End result? You lose all interpretability. Now you have “Component 1” instead of “renewable energy mix,” and no clue what it means.
What to do instead: build a structural understanding of which variables matter and why—and keep them explicit.
2. Over-Control and Collider Bias
You add every variable you can find into the model. Just in case.
But now you’ve blocked causal paths, introduced collider bias, and your coefficient on carbon_intensity
is meaningless.
What to do instead: use a causal graph (DAG) to identify valid adjustment sets. Tools like DoWhy or DAGitty can help.
3. Treating Latent Constructs as Observables
Sustainability often shows up through latent variables—like trust, resilience, adaptability, public reputation.
You can’t measure these directly. But you can model them with structural equation modeling (SEM), Bayesian nets, or proxy variable techniques.
What to do instead: acknowledge what’s hidden—and find smart ways to estimate it, rather than ignoring it.
4. Ignoring Time Lags and Feedbacks
Many sustainability effects are slow-burning. A risk builds over quarters or years—then suddenly erupts.
If your model only looks at contemporaneous correlations, you’ll miss the slow fuse.
What to do instead: use lagged variables, recursive models, or even system dynamics to represent delays and loops.
Building Smarter Pipelines: What Actually Helps
So what makes a model capable of using “difficult” data like sustainability metrics well?
There are three key principles.
1. Structure Before Estimation
Before you run anything, ask:
What’s the theory?
What causes what?
What are the feedback loops?
Sketch a causal DAG. Decide on your adjustment set. Then model.
Structure filters confusion before it hits your estimators.
2. Fit Models to Mechanisms, Not Just Metrics
Ask yourself: what’s the mechanism behind this variable?
If board diversity
affects retention
which affects innovation
which affects valuation
—then don’t jam it into a univariate regression. Model the chain.
Use:
Chain-based regression
SEM or path models
Counterfactual frameworks
3. Use the Right Tool for the Data Type
Here’s a cheat sheet:
Categorical sustainability ratings
→ Traditional: One-hot encoding
→ Smarter alternative: Causal graphs + d-separation logicEvent-driven shocks (e.g. climate regulations, scandals)
→ Traditional: Dummy variables
→ Smarter alternative: Event studies + regime-switch modelsQualitative disclosures (e.g. reports, statements)
→ Traditional: Often ignored
→ Smarter alternative: NLP-based embeddings + topic modelingFeedback-heavy systems (e.g. climate risk, social instability)
→ Traditional: OLS regression
→ Smarter alternative: System dynamics or agent-based models
Don’t blame the data.

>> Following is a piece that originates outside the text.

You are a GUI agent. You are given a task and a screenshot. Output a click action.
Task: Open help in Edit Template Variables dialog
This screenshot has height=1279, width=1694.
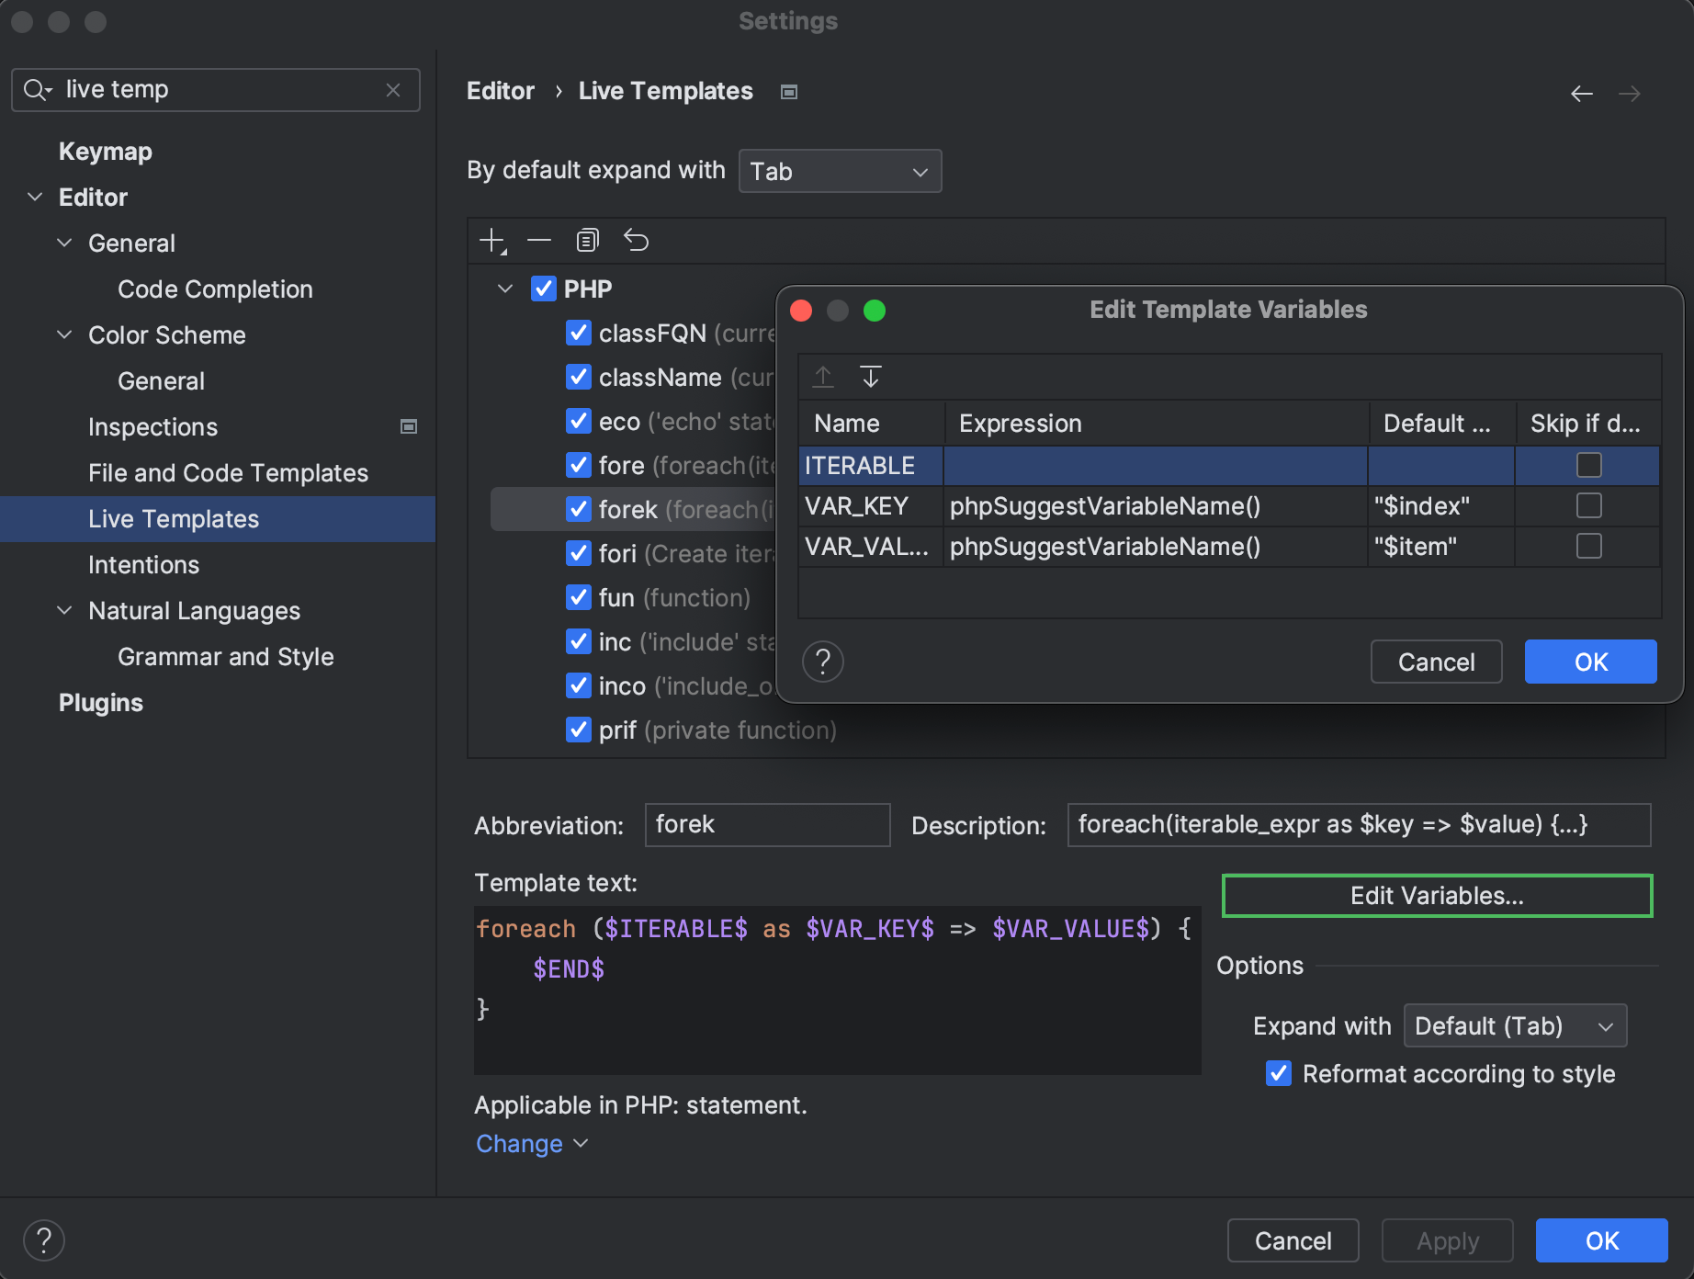click(x=823, y=662)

Use the right lens to see it clearly.
Final Thought: Dumb Model, Dumb Questions
At the end of the day, your model determines what questions you can even ask.
A dumb model asks:
“Does carbon intensity affect returns?” (flat yes/no)
A smart model asks:
“Under what conditions does carbon risk matter most?”
“Which mechanisms translate emissions into volatility?”
“How robust are these relationships under different policy or consumer sentiment scenarios?”
It’s the same data.
But the questions are better—because the model is better.
And that, ultimately, is the point:
The data isn’t dumb.
But if your model ignores structure, theory, and time—it just might be.